[[ Document passage open ]]
12th President of Utah State University
- In office 1979–1992
- Preceded by: Glen L. Taggart
- Succeeded by: George H. Emert

President of California State University, Chico
- In office 1971–1979

Personal details
- Born: June 11, 1930 Nephi, Utah
- Died: March 14, 2013 (aged 82) Logan, Utah

= Stanford Cazier =

American educator (1930-2013)

Stanford Orson "Stan" Cazier (June 11, 1930 – March 14, 2013) was an American educator, university administrator and scholar. He was president of California State University, Chico from 1971–1979 and Utah State University from 1979–1992.

==Biographical background==
Cazier was born in Nephi, Utah. He studied at the University of Utah, receiving his Bachelor of Arts degree in 1952. During 1952–1953, he served as an Ensign in the United States Navy. He briefly attended Brigham Young University for graduate work, but then transferred to the University of Utah to complete his Master of Arts degree in 1956, writing his thesis on William Henry Hooper. He then earned a Ph.D. in history under the well-known intellectual history historian, Merle Curti, at the University of Wisconsin in 1964.

While an undergraduate, Cazier met Shirley Anderson at the University of Utah. They were married June 11, 1952 in Salt Lake City and had three sons. Shirley died in Logan, Utah on February 16, 1999.

===Professor===
Returning to Utah, Cazier became a professor of history at Utah State University (USU) in 1960, where he was the Teacher of the Year for 1966. In 1967 he was awarded a Ford Foundation Fellowship by New York University's Academic Administration. During this time he was also an administrative intern and Assistant to the President of New York University.
[[ Document passage closed ]]
What is expected: Copy out the whole Stanford Cazier biography word for word.
[[ Data supplied open ]]
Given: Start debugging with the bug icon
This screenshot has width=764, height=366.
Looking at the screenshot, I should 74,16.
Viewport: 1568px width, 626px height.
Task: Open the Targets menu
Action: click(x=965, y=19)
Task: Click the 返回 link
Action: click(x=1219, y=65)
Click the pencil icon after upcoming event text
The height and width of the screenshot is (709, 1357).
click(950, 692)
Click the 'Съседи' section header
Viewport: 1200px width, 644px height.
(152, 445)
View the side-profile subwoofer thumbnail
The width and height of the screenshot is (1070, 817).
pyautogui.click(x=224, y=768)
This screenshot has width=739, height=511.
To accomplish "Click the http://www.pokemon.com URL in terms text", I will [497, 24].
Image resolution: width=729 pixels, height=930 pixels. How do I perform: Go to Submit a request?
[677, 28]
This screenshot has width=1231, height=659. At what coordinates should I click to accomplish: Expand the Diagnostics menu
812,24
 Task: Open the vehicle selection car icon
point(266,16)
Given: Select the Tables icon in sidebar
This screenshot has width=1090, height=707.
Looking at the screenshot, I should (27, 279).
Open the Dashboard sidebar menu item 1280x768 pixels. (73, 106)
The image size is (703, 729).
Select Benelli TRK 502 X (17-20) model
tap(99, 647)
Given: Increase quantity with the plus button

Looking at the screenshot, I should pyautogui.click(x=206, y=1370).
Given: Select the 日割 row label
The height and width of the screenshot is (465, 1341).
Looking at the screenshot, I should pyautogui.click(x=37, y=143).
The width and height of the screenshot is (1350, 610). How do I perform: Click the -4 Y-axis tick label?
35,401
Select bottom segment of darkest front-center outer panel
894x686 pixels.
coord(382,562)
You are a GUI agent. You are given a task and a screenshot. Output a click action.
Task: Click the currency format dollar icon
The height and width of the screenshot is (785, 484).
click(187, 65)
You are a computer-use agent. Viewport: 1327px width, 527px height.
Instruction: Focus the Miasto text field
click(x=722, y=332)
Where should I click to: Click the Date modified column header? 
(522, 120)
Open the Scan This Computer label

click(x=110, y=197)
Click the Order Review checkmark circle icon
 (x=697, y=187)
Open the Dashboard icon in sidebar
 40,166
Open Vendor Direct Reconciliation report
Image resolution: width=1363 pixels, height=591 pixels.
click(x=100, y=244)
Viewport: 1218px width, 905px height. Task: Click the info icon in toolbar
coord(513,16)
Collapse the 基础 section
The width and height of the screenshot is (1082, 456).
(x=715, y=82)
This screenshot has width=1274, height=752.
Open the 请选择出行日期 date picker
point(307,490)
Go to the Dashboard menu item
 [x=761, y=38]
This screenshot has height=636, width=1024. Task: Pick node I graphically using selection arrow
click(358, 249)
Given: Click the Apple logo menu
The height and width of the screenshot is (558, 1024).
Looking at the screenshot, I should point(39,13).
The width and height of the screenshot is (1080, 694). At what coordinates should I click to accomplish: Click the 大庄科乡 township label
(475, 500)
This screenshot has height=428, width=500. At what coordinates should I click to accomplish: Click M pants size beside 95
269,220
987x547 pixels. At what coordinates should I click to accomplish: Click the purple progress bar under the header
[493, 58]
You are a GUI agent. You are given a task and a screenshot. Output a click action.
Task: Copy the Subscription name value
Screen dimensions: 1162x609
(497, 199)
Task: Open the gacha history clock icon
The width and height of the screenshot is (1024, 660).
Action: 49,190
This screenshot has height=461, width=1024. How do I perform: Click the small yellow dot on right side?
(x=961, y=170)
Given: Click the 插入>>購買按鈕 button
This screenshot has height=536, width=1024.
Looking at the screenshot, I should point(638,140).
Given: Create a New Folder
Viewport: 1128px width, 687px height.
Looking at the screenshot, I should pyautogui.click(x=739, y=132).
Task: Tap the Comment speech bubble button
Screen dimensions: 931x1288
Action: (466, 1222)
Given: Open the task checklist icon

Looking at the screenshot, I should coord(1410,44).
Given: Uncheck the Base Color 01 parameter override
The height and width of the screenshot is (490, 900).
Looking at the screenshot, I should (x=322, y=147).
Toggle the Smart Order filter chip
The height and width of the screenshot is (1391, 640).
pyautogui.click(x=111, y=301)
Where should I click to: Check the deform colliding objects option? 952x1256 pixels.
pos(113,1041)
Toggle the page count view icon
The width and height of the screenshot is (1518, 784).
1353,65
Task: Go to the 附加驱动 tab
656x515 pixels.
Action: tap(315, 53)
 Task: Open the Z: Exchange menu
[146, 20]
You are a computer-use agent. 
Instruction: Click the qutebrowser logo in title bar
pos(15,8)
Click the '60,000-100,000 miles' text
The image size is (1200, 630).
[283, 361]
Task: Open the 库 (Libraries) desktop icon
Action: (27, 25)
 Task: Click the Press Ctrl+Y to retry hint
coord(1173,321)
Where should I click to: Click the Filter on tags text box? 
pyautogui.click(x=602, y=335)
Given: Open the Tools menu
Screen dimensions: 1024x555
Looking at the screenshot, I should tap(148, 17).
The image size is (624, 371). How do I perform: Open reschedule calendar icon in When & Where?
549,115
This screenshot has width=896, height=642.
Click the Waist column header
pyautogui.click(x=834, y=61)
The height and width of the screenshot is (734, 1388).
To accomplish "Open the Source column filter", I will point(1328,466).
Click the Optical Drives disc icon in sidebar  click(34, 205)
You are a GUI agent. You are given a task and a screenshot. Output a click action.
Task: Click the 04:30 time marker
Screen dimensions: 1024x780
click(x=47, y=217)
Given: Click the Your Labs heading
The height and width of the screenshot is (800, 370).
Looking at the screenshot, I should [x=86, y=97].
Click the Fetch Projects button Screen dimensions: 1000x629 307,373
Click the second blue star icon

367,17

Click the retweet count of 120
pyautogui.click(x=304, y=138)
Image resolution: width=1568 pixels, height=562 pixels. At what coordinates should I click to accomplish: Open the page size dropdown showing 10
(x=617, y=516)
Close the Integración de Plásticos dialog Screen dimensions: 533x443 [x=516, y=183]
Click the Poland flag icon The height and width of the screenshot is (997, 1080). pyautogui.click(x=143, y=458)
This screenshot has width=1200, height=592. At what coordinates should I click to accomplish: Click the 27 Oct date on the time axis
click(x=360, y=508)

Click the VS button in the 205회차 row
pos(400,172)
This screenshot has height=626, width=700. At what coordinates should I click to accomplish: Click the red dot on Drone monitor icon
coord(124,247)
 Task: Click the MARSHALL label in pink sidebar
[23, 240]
[[ Data supplied closed ]]
Final answer:
12th President of Utah State University
- In office 1979–1992
- Preceded by: Glen L. Taggart
- Succeeded by: George H. Emert

President of California State University, Chico
- In office 1971–1979

Personal details
- Born: June 11, 1930 Nephi, Utah
- Died: March 14, 2013 (aged 82) Logan, Utah

= Stanford Cazier =

American educator (1930-2013)

Stanford Orson "Stan" Cazier (June 11, 1930 – March 14, 2013) was an American educator, university administrator and scholar. He was president of California State University, Chico from 1971–1979 and Utah State University from 1979–1992.

==Biographical background==
Cazier was born in Nephi, Utah. He studied at the University of Utah, receiving his Bachelor of Arts degree in 1952. During 1952–1953, he served as an Ensign in the United States Navy. He briefly attended Brigham Young University for graduate work, but then transferred to the University of Utah to complete his Master of Arts degree in 1956, writing his thesis on William Henry Hooper. He then earned a Ph.D. in history under the well-known intellectual history historian, Merle Curti, at the University of Wisconsin in 1964.

While an undergraduate, Cazier met Shirley Anderson at the University of Utah. They were married June 11, 1952 in Salt Lake City and had three sons. Shirley died in Logan, Utah on February 16, 1999.

===Professor===
Returning to Utah, Cazier became a professor of history at Utah State University (USU) in 1960, where he was the Teacher of the Year for 1966. In 1967 he was awarded a Ford Foundation Fellowship by New York University's Academic Administration. During this time he was also an administrative intern and Assistant to the President of New York University.